Requirement:
Scan the data below for the string "blue". Copy every line where it appears.

═════ Material provided ═════

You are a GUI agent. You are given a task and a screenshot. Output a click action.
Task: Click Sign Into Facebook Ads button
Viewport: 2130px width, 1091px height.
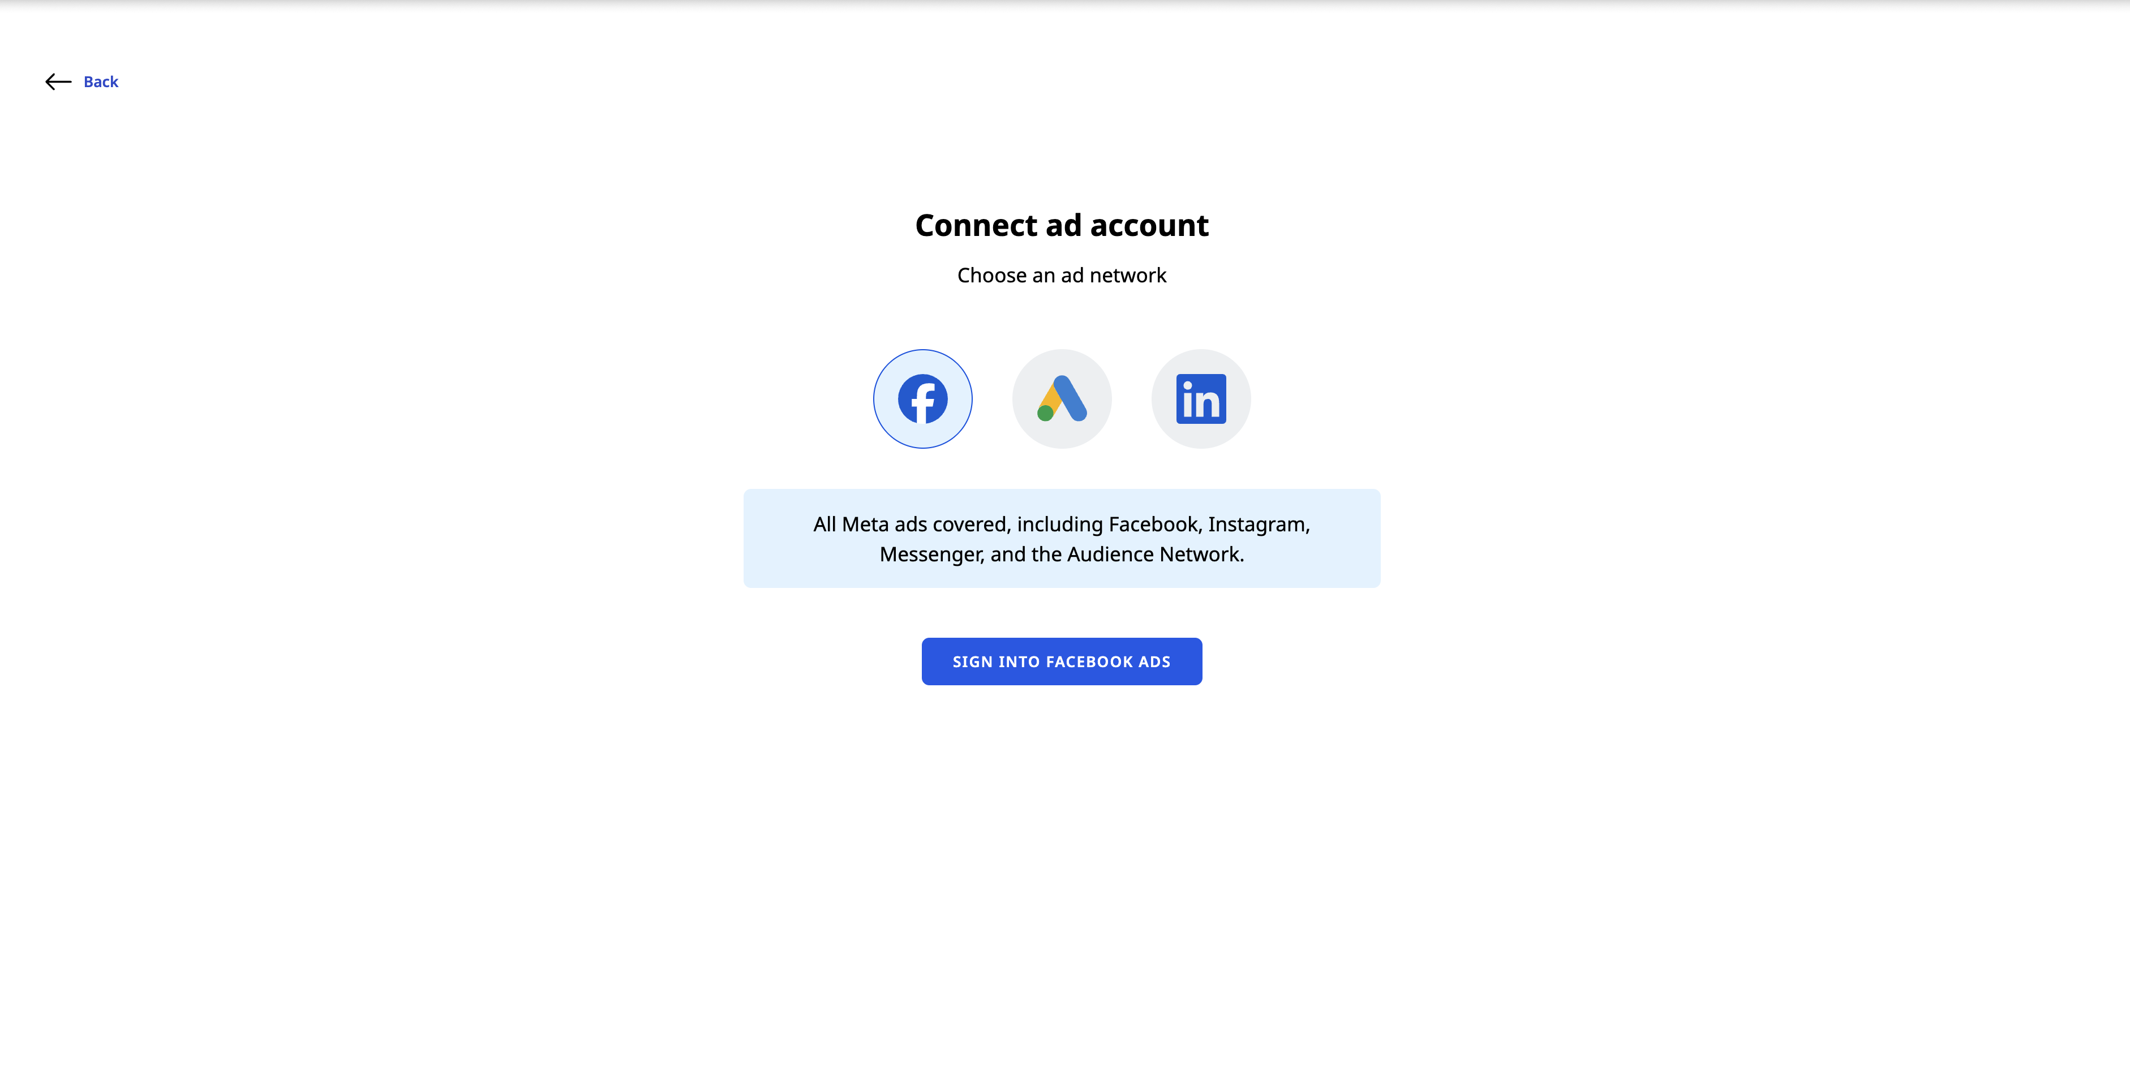pos(1062,661)
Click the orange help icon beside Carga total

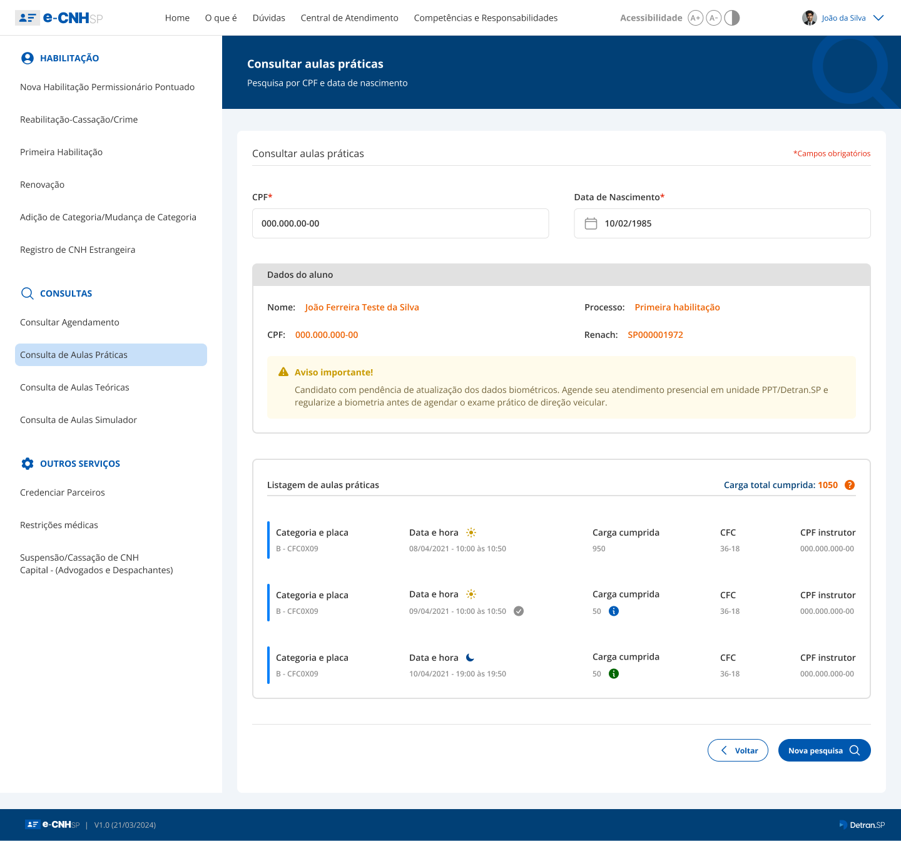849,485
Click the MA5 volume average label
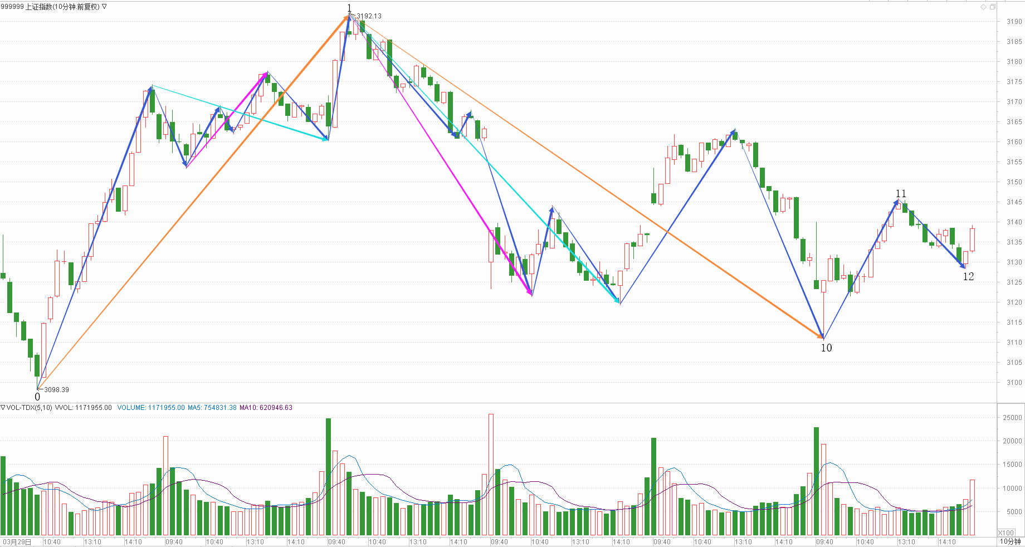1025x547 pixels. (x=212, y=408)
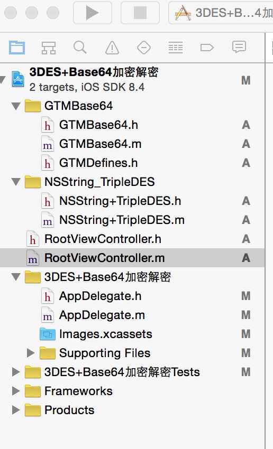This screenshot has width=273, height=449.
Task: Collapse the NSString_TripleDES group
Action: [x=16, y=182]
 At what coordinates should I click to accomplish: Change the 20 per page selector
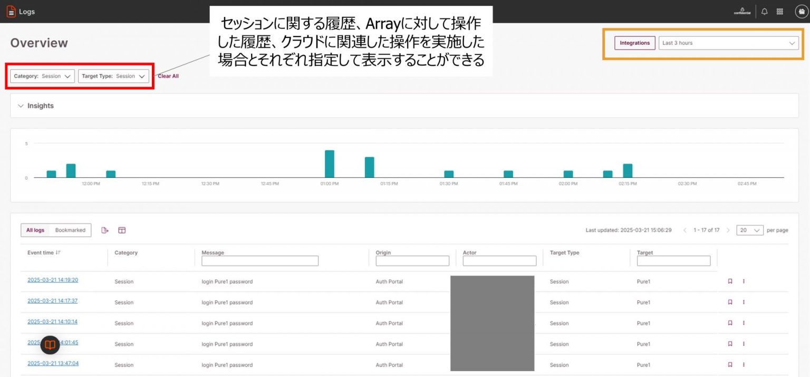[749, 230]
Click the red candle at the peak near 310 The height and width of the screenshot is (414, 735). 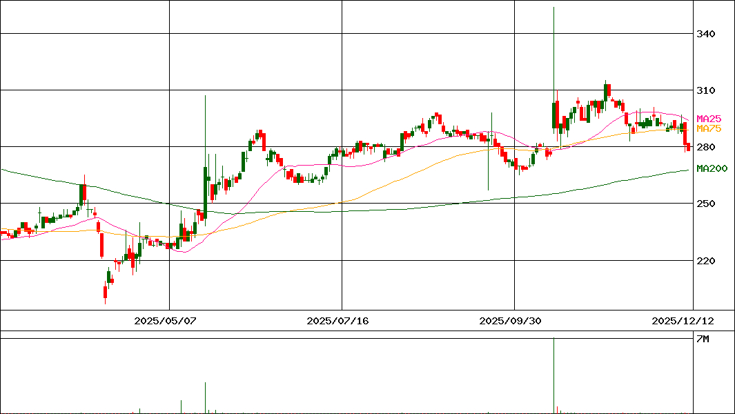click(x=607, y=90)
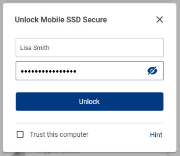Viewport: 180px width, 156px height.
Task: Dismiss dialog using the X icon
Action: tap(160, 20)
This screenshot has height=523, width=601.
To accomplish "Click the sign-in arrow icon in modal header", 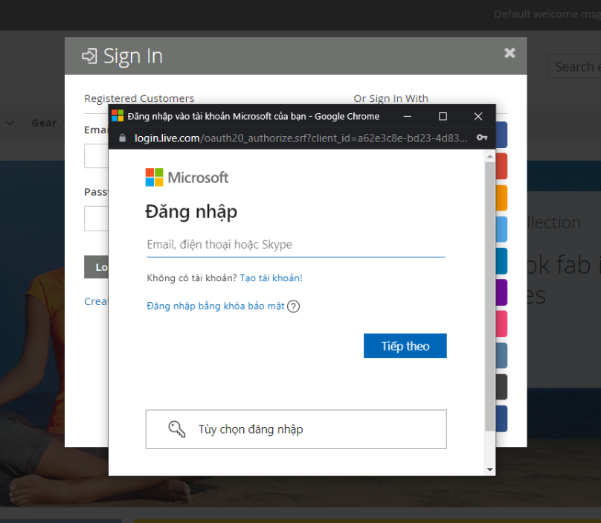I will 89,56.
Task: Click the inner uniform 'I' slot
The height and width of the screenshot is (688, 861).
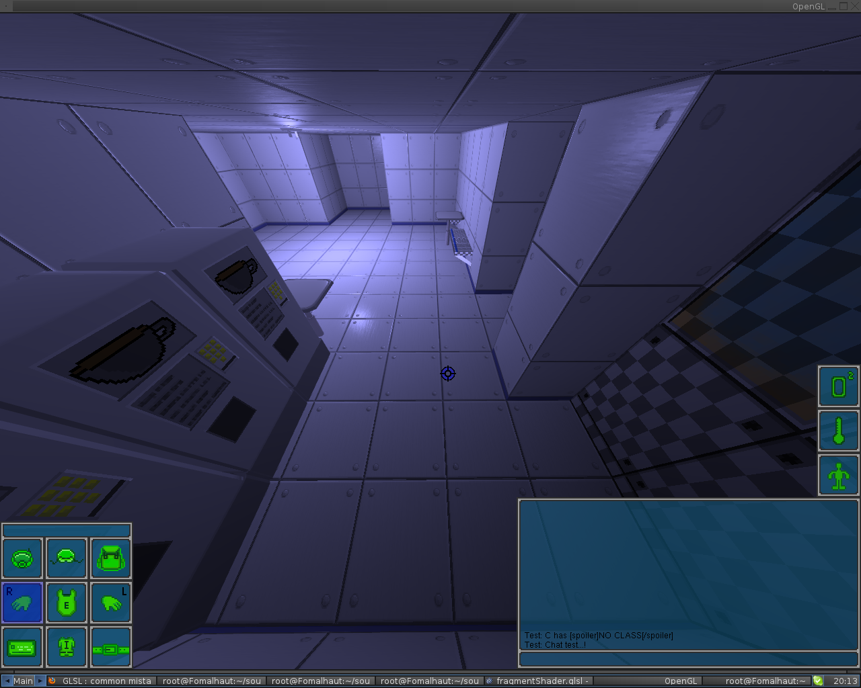Action: tap(66, 648)

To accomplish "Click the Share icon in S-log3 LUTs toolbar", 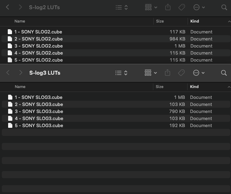I will point(168,73).
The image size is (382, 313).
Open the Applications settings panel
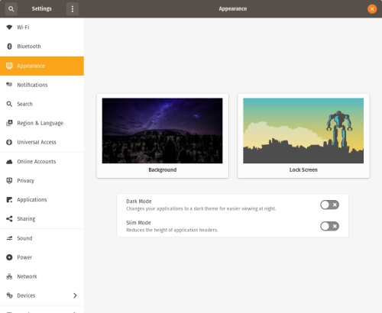point(42,200)
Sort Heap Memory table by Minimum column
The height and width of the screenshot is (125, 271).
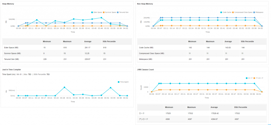point(47,42)
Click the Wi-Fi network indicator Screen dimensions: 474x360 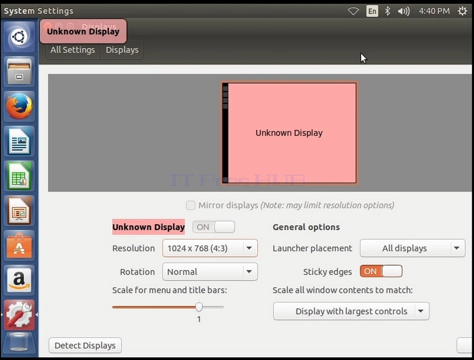tap(353, 11)
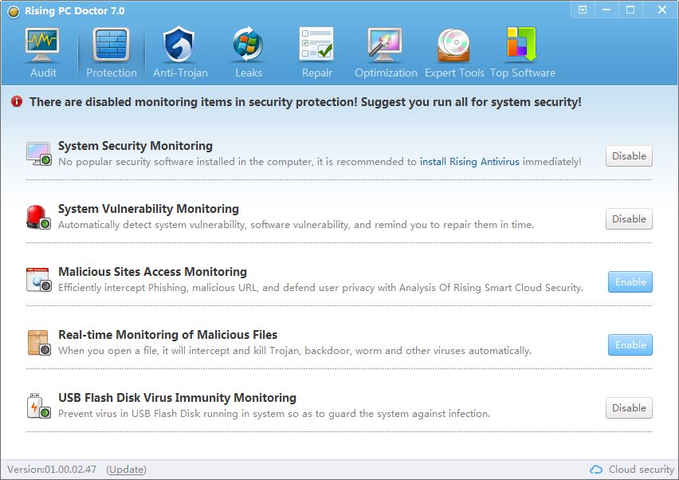Screen dimensions: 679x480
Task: Open the Top Software icon
Action: [x=522, y=44]
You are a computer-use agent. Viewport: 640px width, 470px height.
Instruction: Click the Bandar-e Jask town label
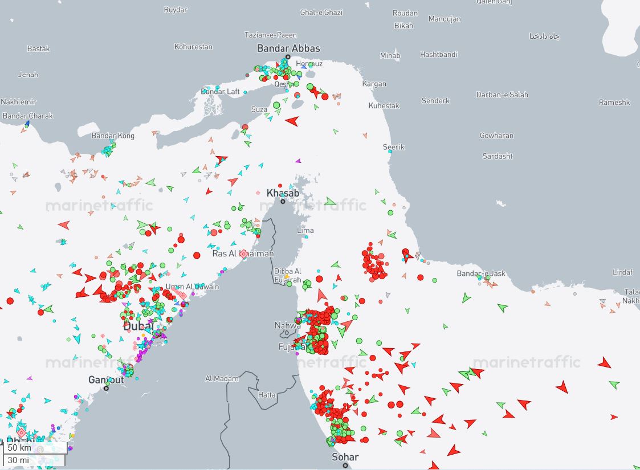coord(481,273)
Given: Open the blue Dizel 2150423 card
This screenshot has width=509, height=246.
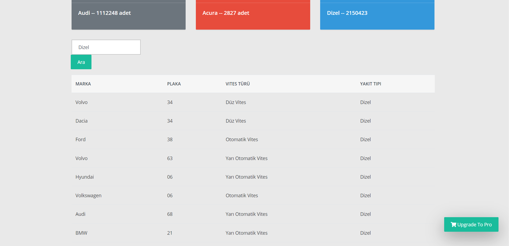Looking at the screenshot, I should (377, 15).
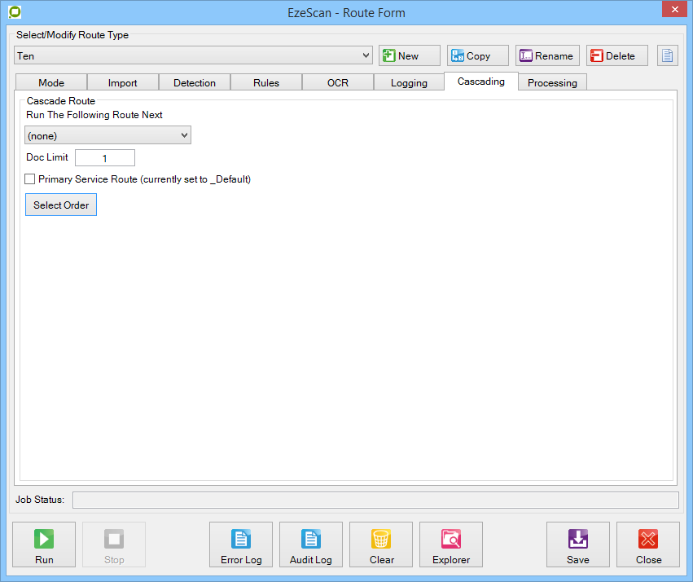Viewport: 693px width, 582px height.
Task: Open the Run The Following Route Next dropdown
Action: pyautogui.click(x=108, y=135)
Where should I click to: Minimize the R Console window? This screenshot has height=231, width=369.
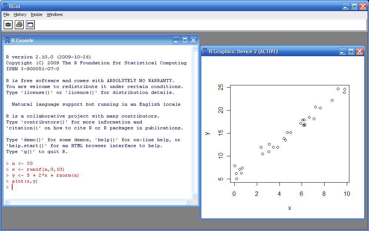[x=177, y=40]
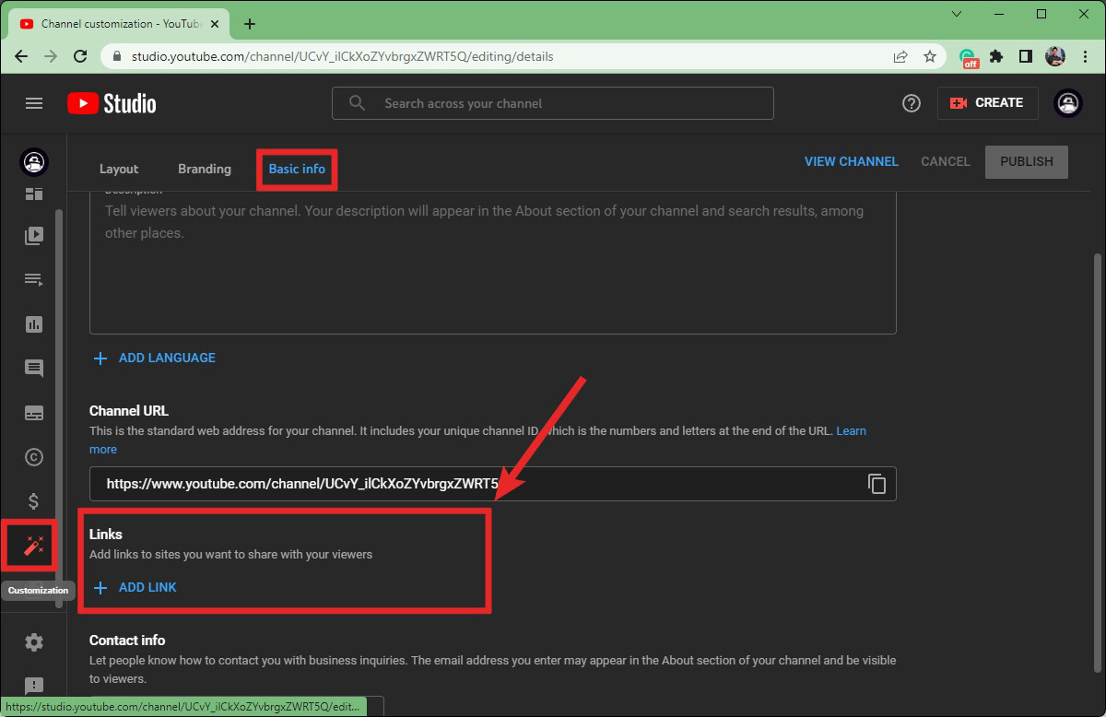Screen dimensions: 1106x717
Task: Open the Content videos icon in sidebar
Action: click(x=34, y=236)
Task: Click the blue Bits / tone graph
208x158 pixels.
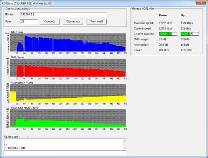Action: (68, 42)
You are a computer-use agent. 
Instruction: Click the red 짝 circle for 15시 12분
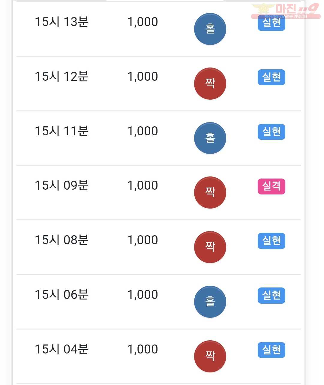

═════

Answer space:
Given: Open the blue Dizel 2150423 card
Task: Click the blue Bits / tone graph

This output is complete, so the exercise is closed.